REQUIRED ACTION:
Please reproduce exactly, and only, the lines from the one with "Given: Click the 71.11 Lx illuminance value" through the last line of the listing below, both ends included, leaving out the pictures.

MATERIAL PROVIDED:
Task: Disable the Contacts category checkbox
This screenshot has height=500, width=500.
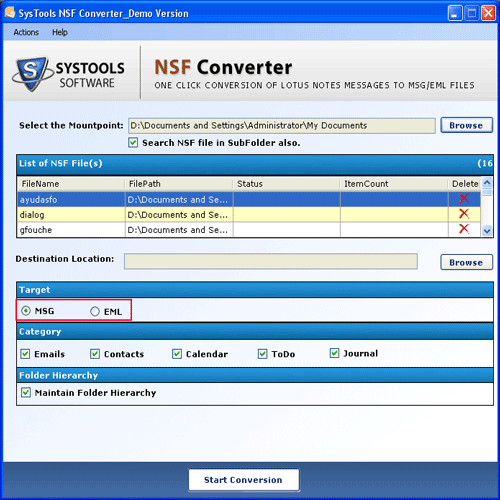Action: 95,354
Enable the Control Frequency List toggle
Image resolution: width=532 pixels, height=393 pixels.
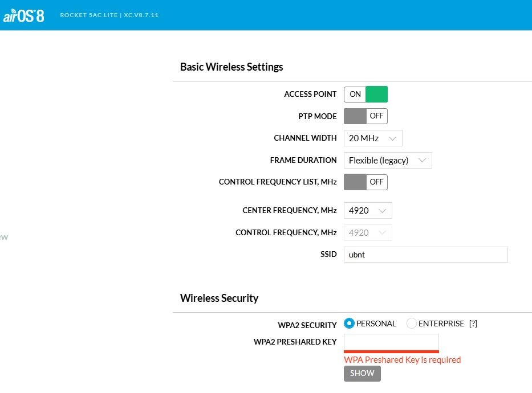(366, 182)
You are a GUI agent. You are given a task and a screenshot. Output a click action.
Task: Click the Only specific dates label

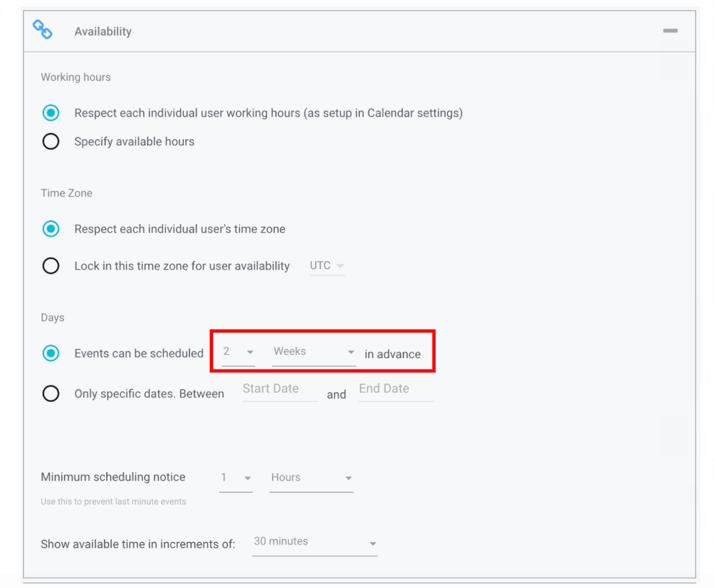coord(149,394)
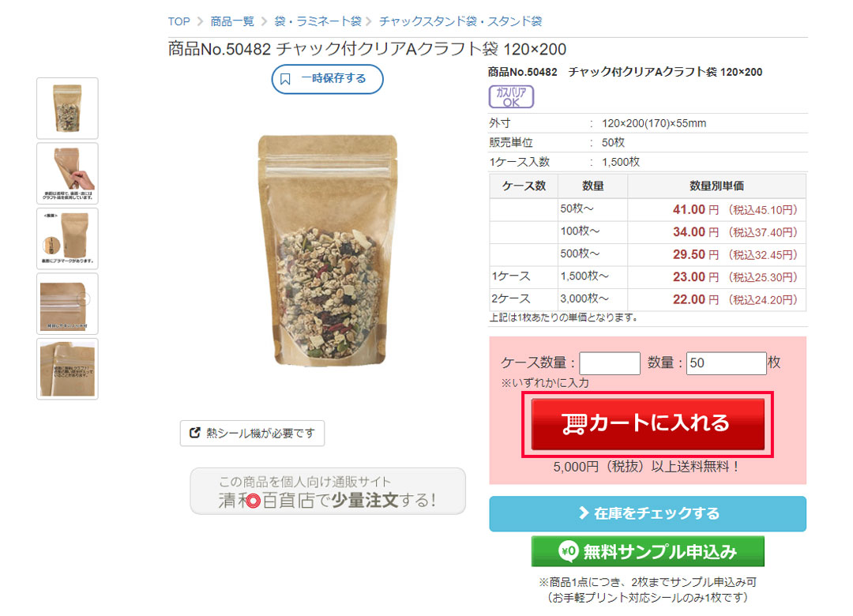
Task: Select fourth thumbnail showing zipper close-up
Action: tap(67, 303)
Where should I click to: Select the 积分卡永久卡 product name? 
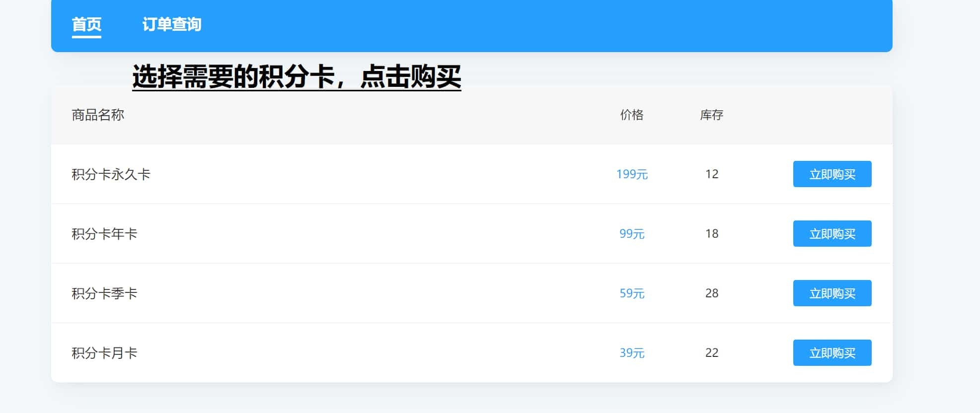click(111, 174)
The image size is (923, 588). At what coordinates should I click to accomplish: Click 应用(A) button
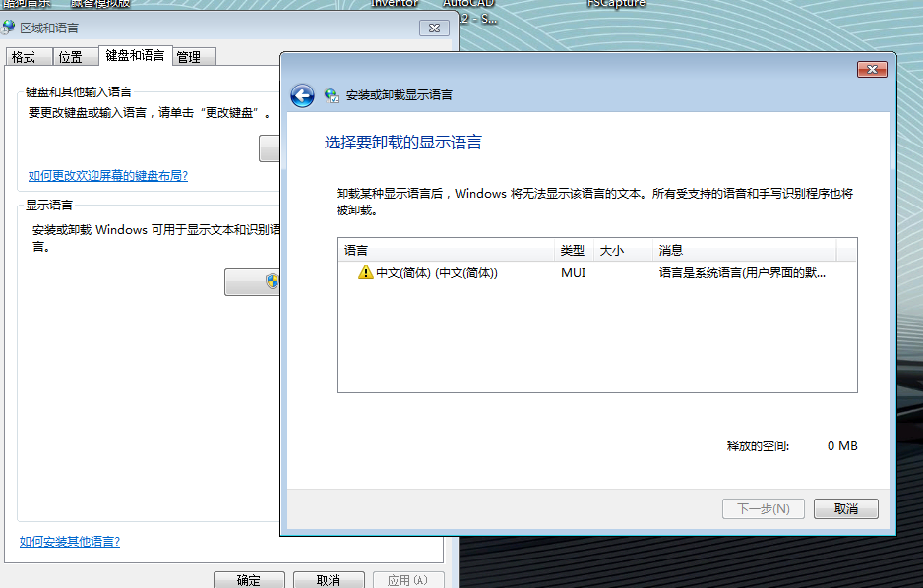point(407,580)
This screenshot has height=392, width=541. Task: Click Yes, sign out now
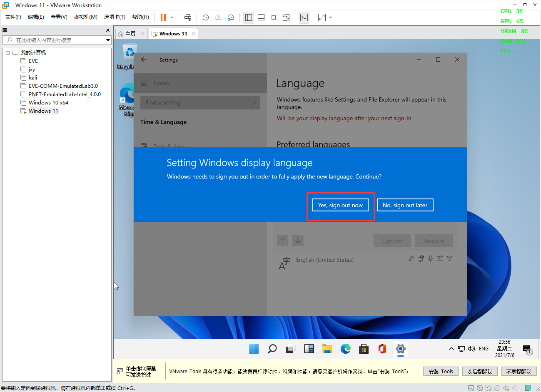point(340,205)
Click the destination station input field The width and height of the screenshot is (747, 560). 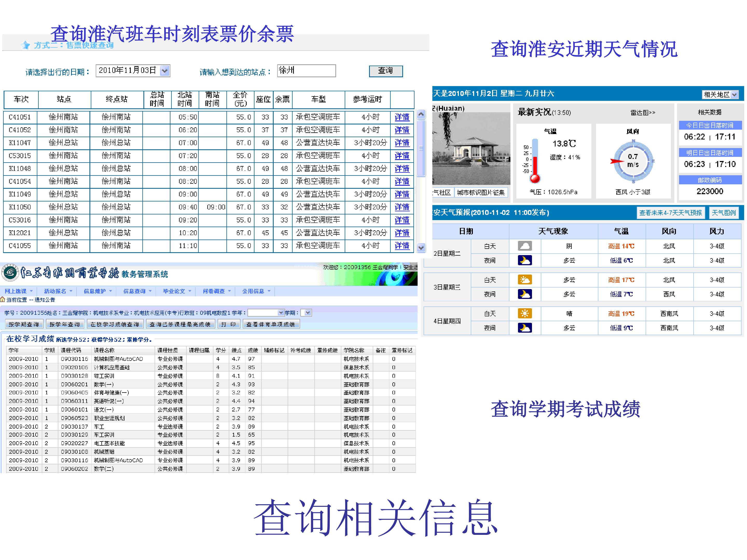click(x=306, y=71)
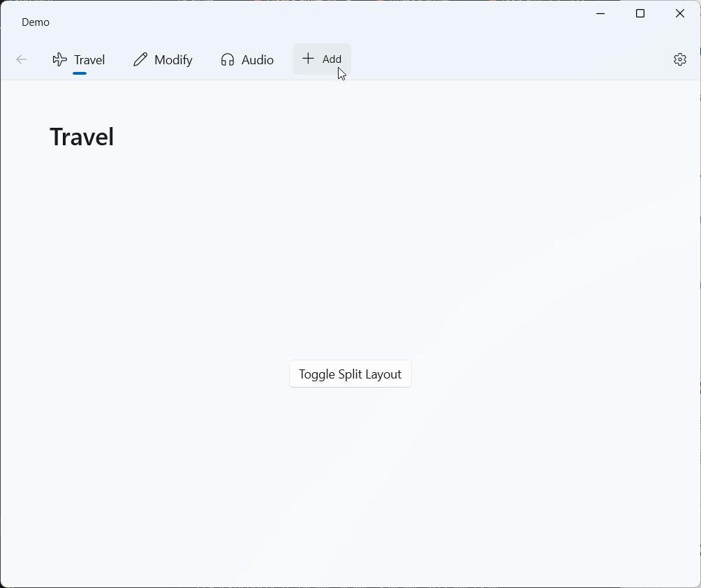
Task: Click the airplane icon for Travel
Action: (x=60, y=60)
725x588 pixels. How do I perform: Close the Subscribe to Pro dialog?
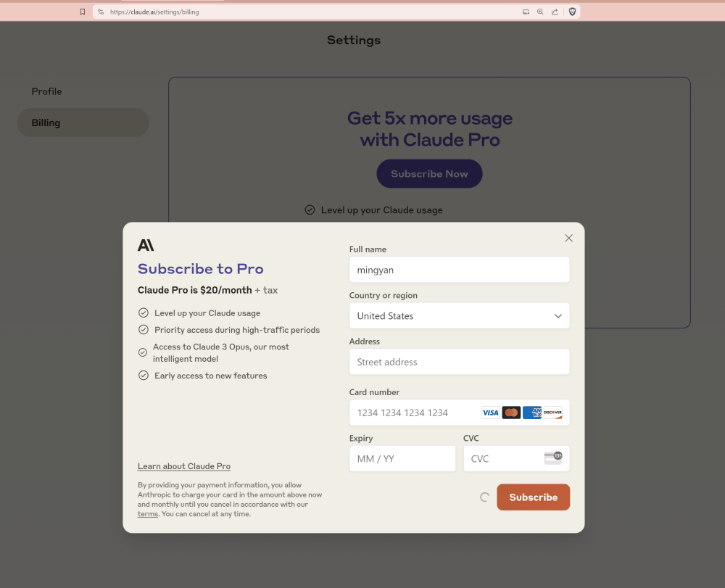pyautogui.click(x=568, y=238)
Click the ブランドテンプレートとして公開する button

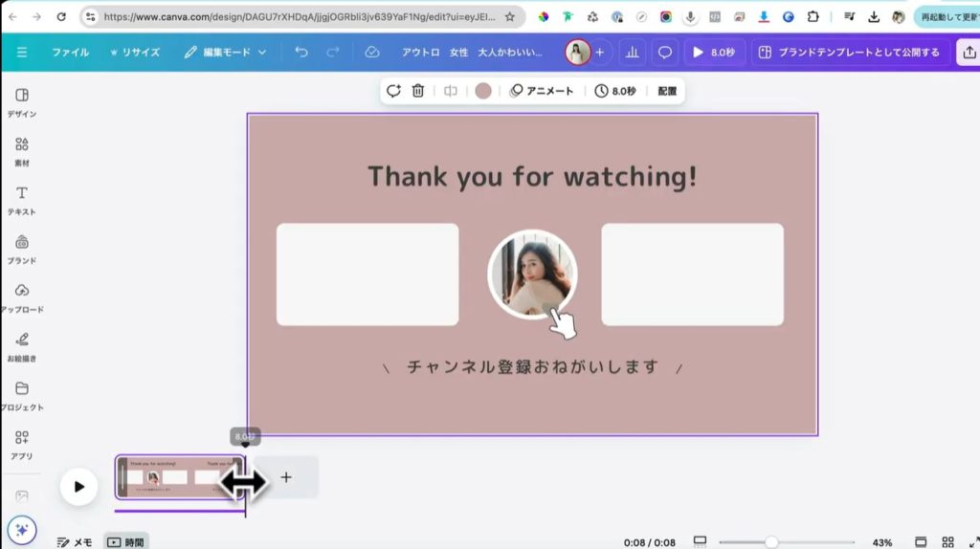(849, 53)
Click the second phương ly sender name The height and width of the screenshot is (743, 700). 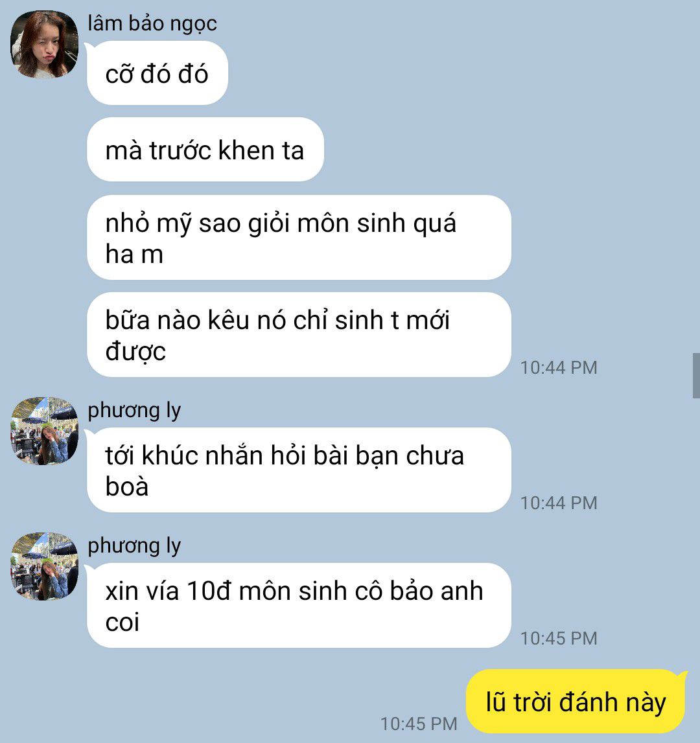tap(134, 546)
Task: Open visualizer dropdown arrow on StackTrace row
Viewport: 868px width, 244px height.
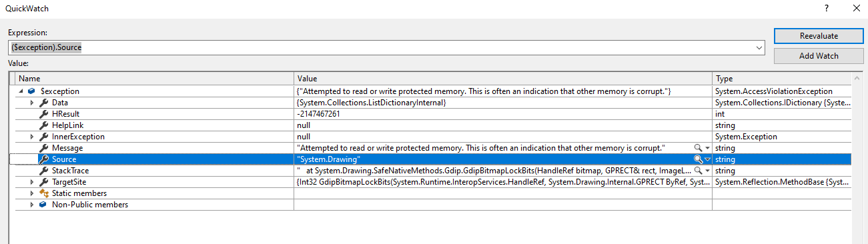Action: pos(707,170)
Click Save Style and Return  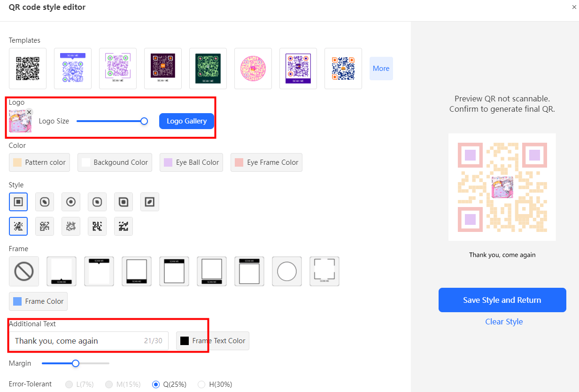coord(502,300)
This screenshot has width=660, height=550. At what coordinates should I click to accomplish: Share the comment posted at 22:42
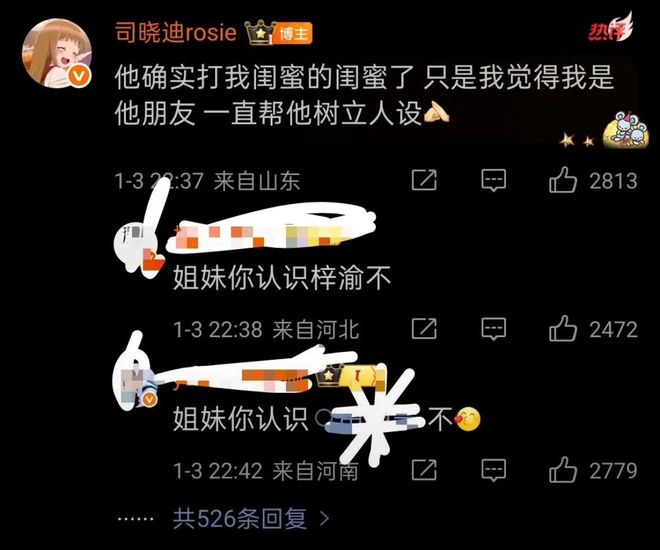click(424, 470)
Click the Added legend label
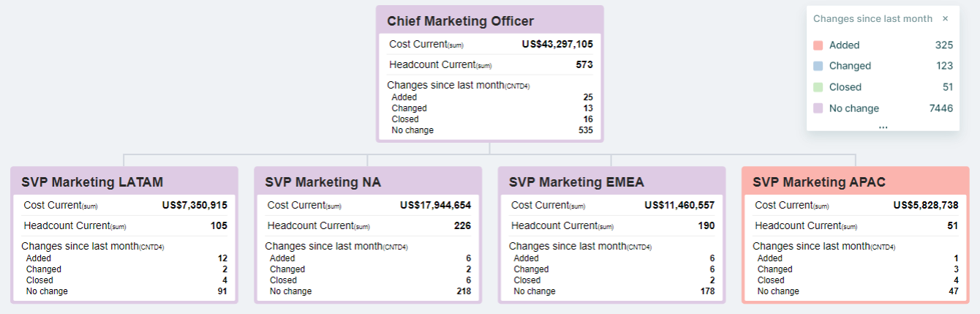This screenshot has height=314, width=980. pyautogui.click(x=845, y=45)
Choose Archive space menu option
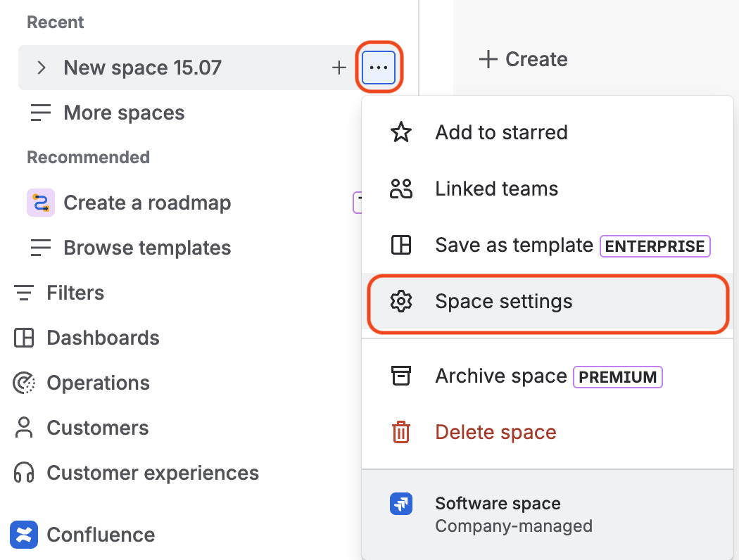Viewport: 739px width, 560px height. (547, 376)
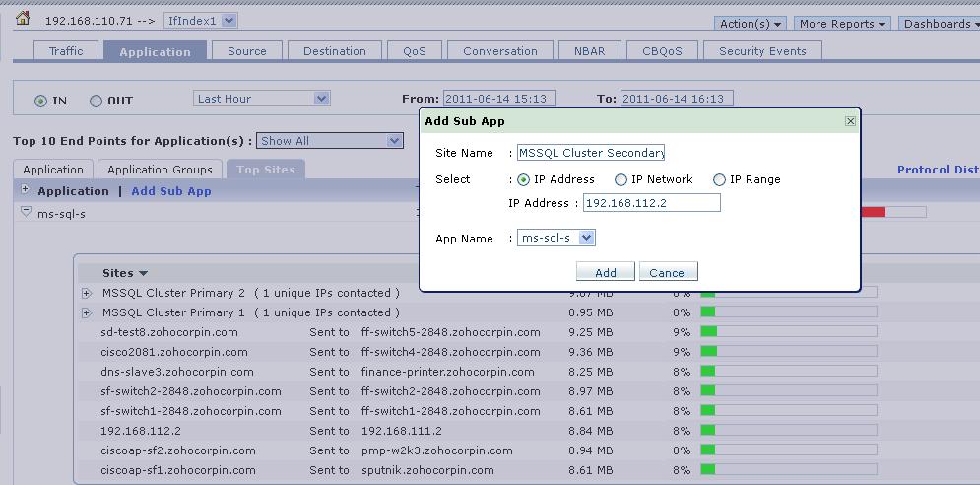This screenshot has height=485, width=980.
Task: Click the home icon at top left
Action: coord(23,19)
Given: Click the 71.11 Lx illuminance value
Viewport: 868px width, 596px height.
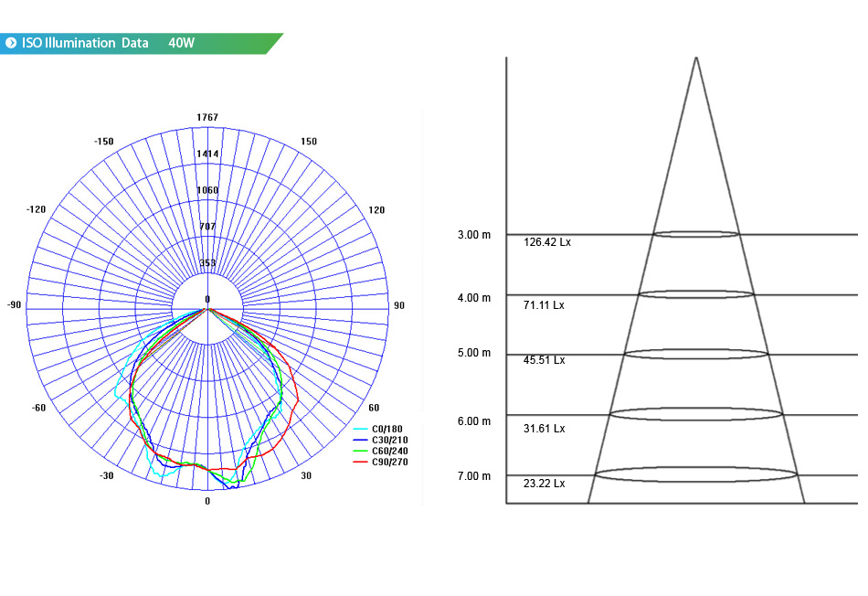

TASK OUTPUT:
Given: Click the 71.11 Lx illuminance value
Viewport: 868px width, 596px height.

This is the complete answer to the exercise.